═══ Extracted material ═══
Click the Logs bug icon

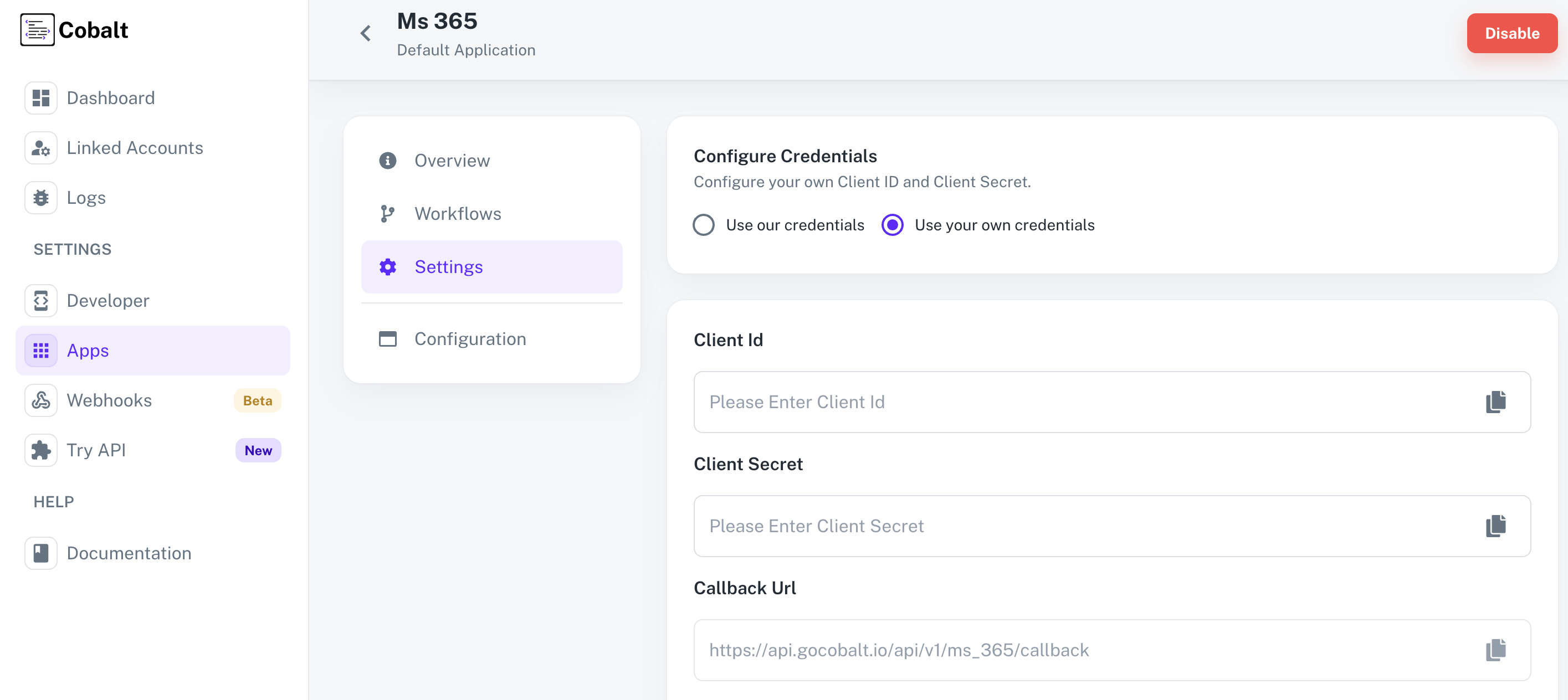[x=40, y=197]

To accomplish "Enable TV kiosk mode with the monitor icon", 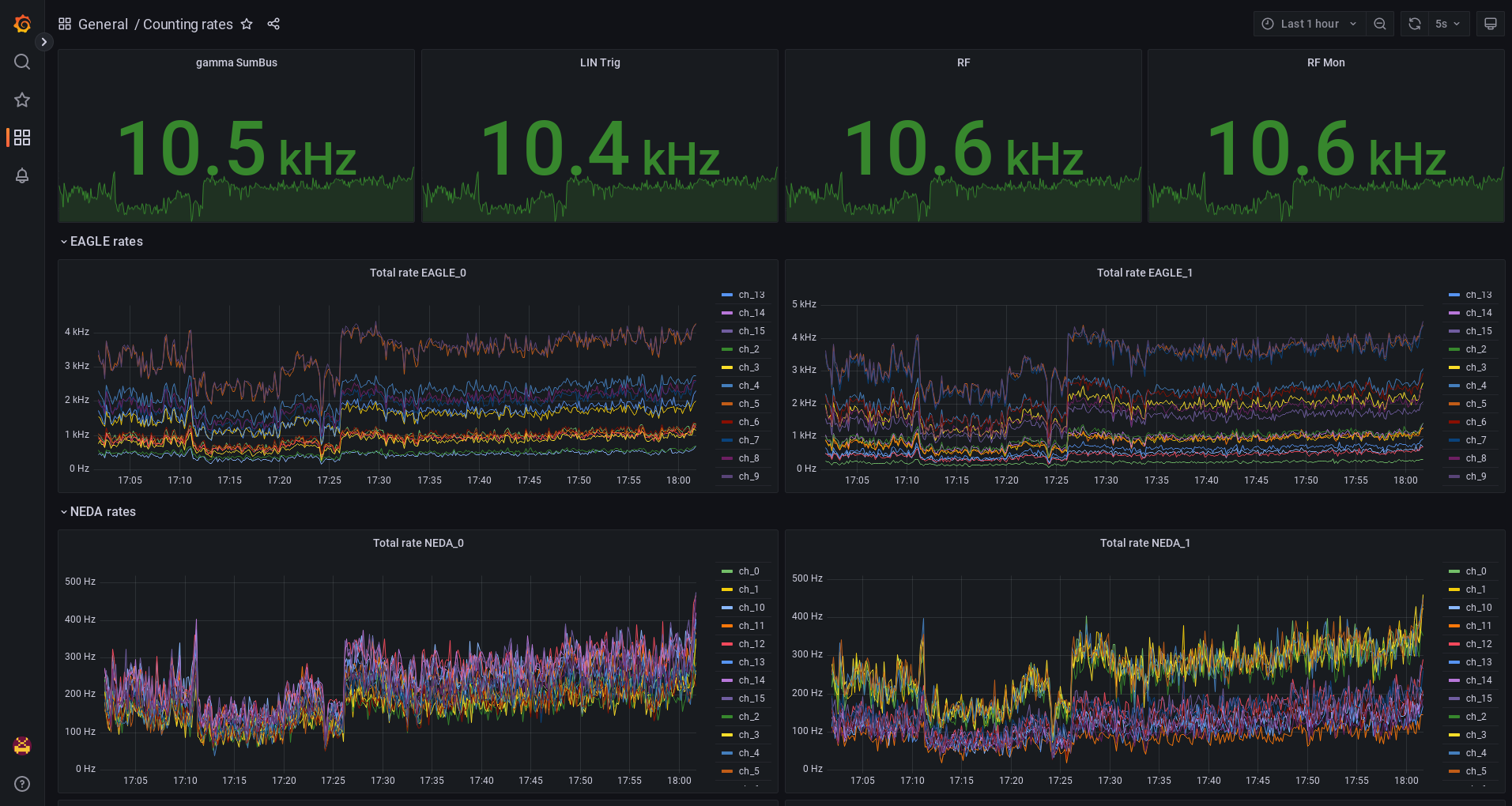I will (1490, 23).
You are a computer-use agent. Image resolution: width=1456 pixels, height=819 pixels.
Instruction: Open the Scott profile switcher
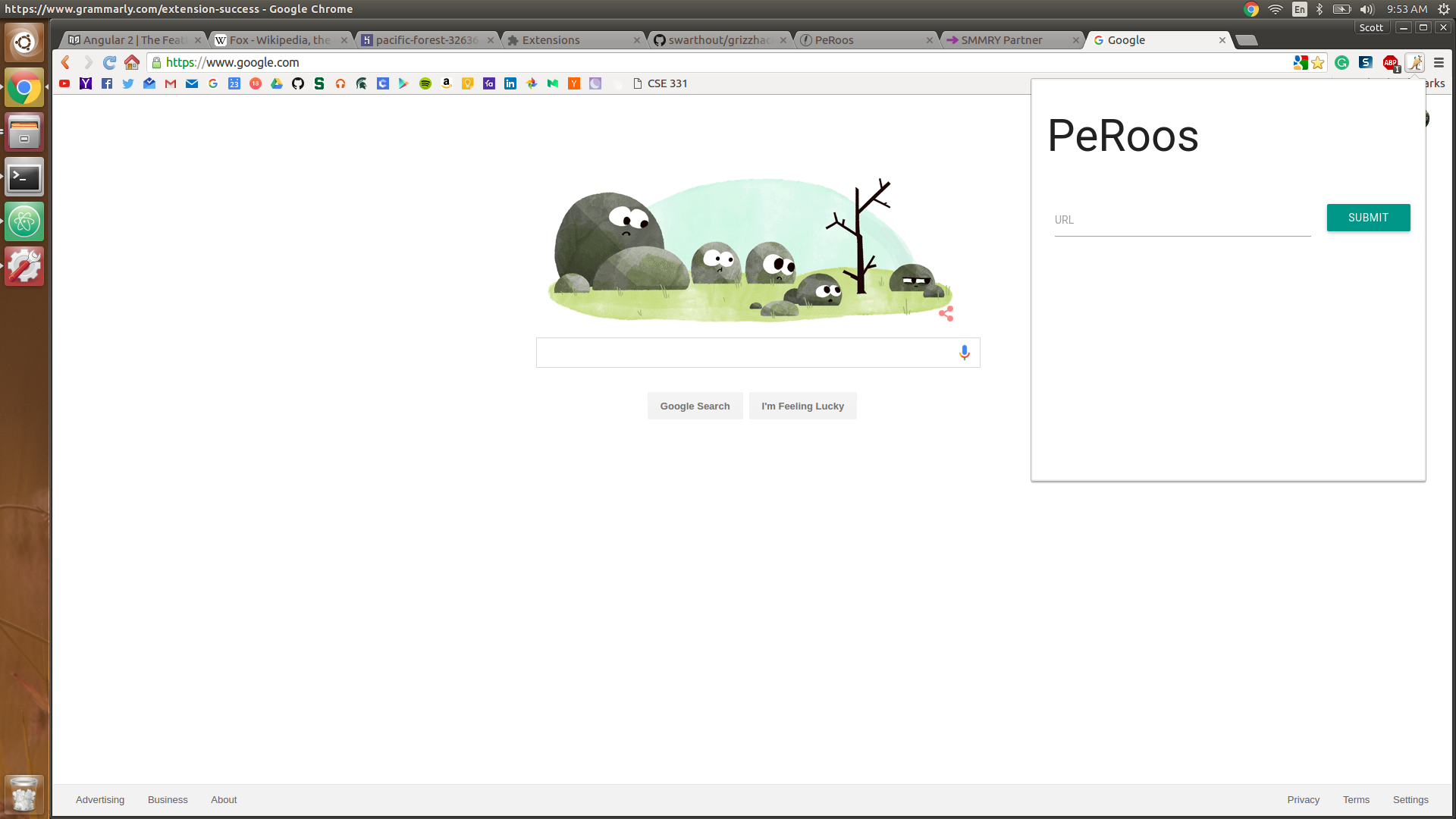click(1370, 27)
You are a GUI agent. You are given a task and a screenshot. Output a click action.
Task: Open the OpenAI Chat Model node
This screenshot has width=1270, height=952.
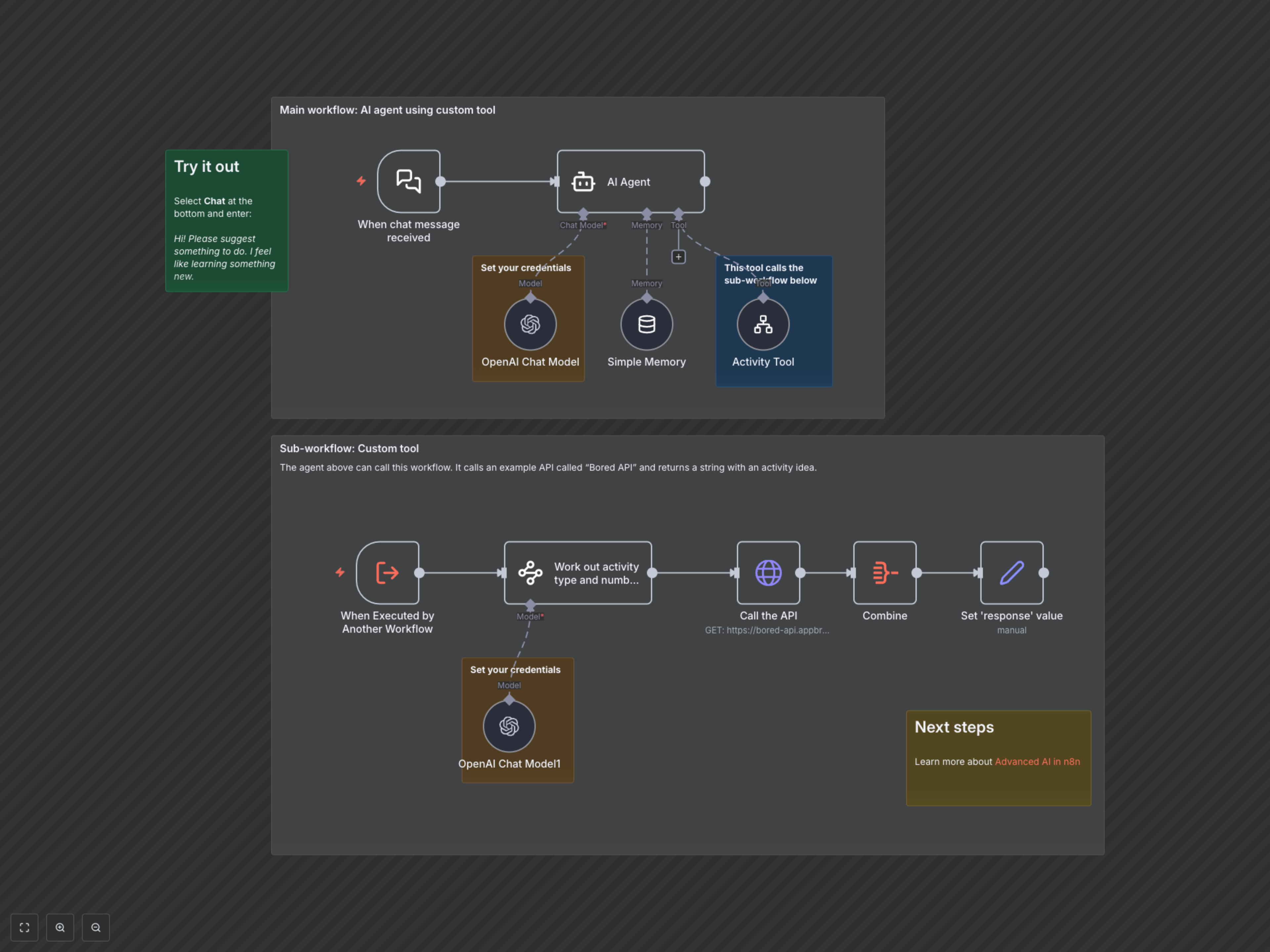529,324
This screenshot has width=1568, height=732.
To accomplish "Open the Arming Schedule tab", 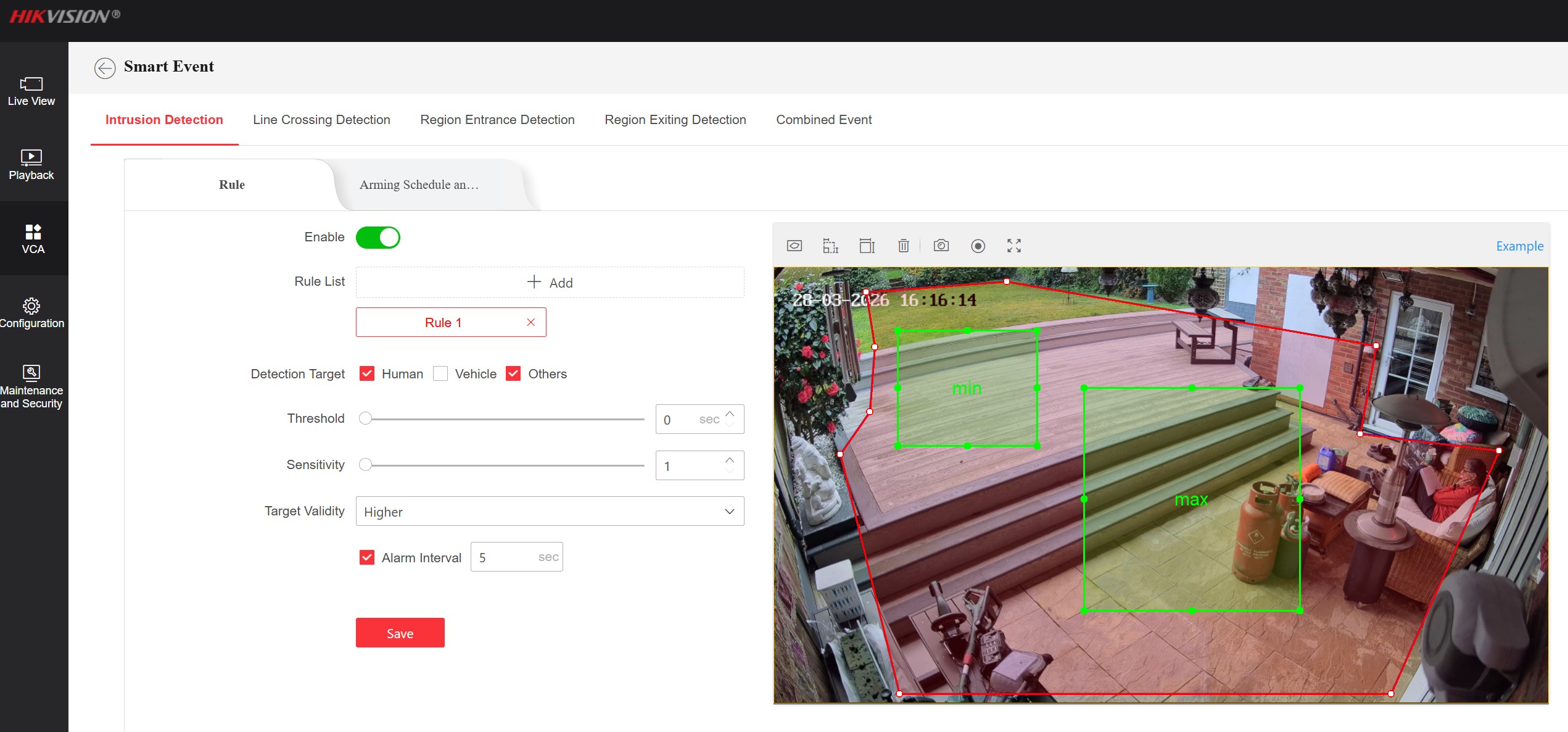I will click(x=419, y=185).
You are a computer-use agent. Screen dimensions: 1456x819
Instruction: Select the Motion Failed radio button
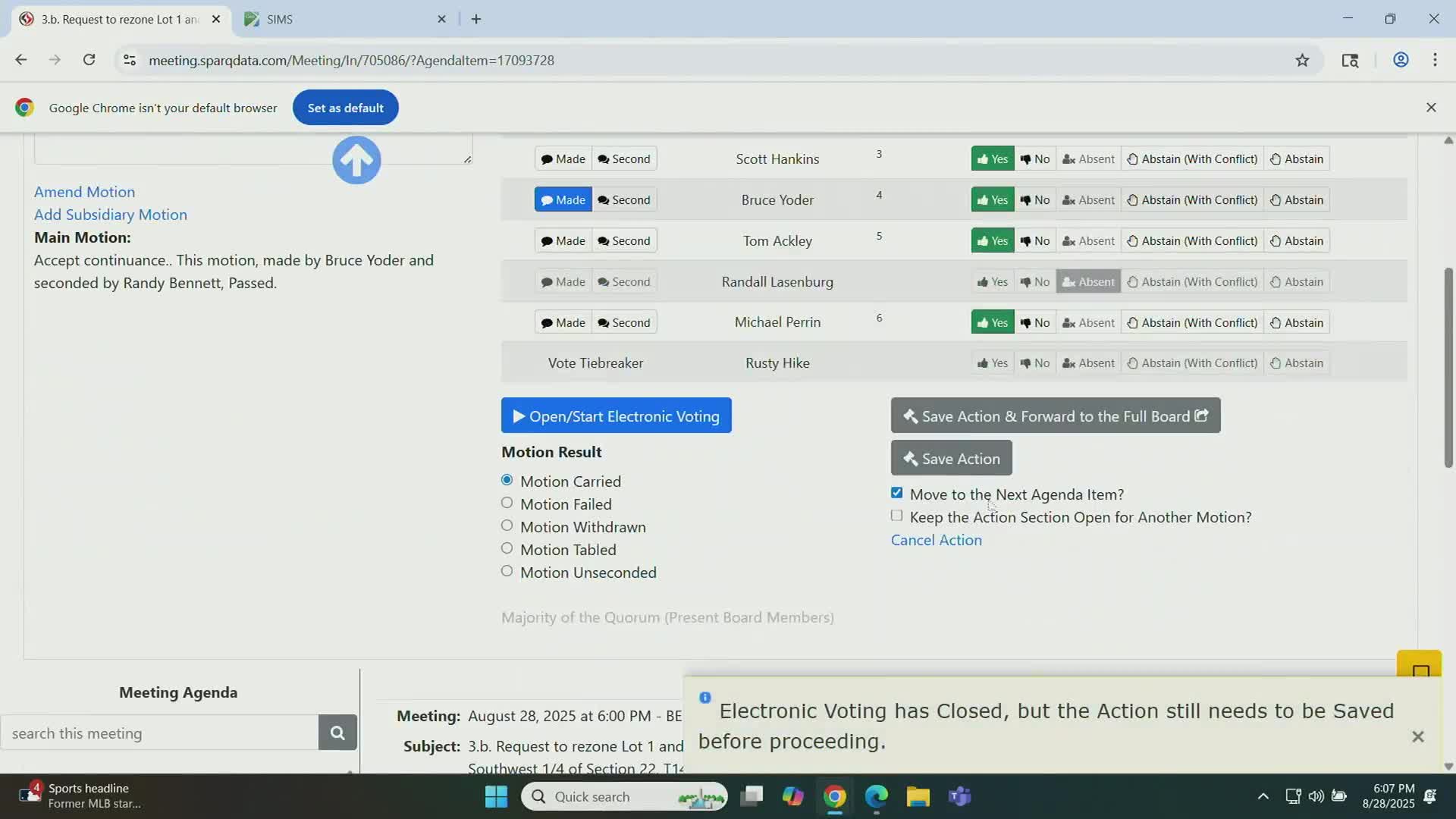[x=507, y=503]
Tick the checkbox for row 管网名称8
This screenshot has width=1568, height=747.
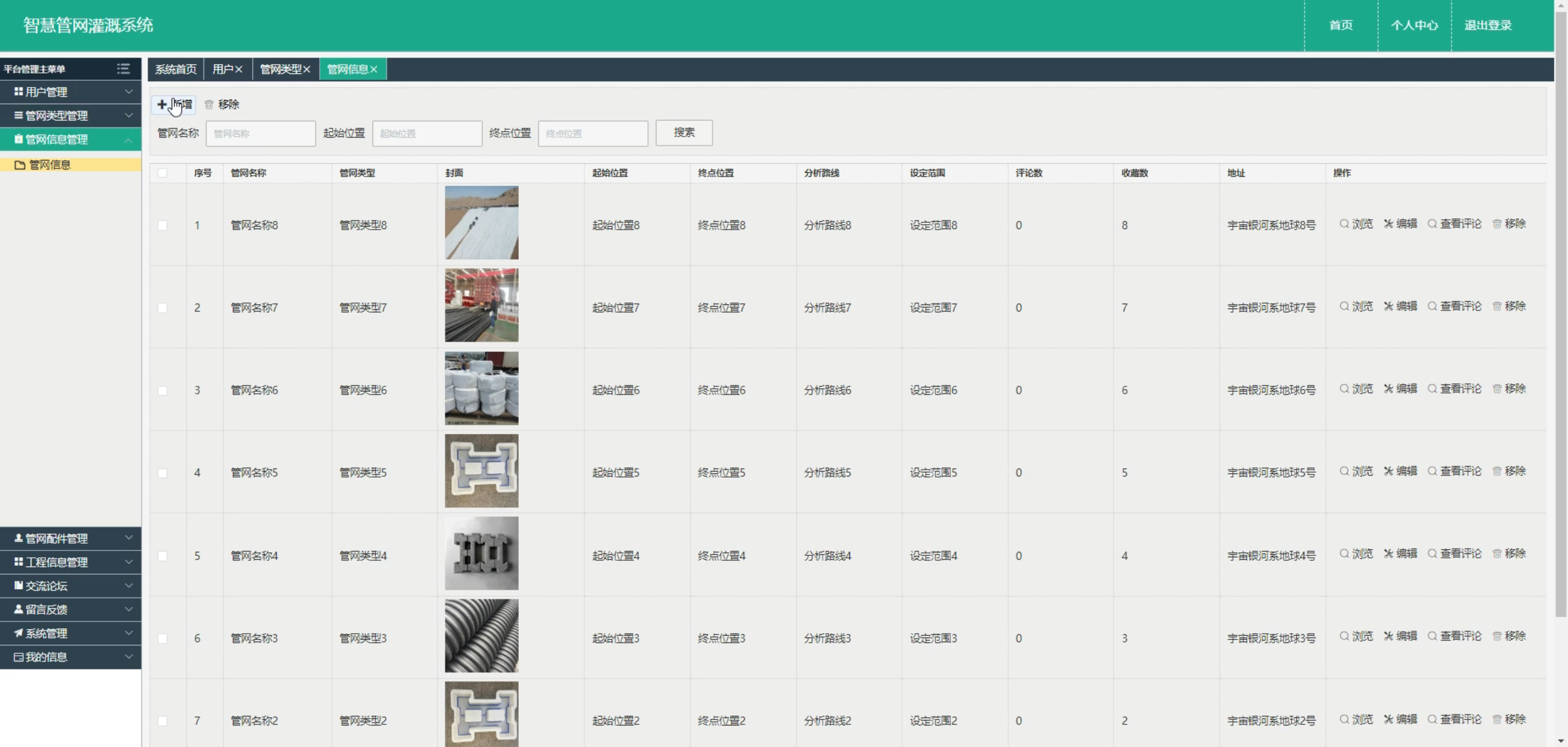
═══
Exercise prompt:
Each line of the entries above that contains "agent" must be copied into the answer.

Answer:
You are a computer-use agent. Image resolution: width=1456 pixels, height=819 pixels.
You are a GUI agent. You are given a task and a screenshot. Output a click action.
You are a computer-use agent. Screen dimensions: 1456x819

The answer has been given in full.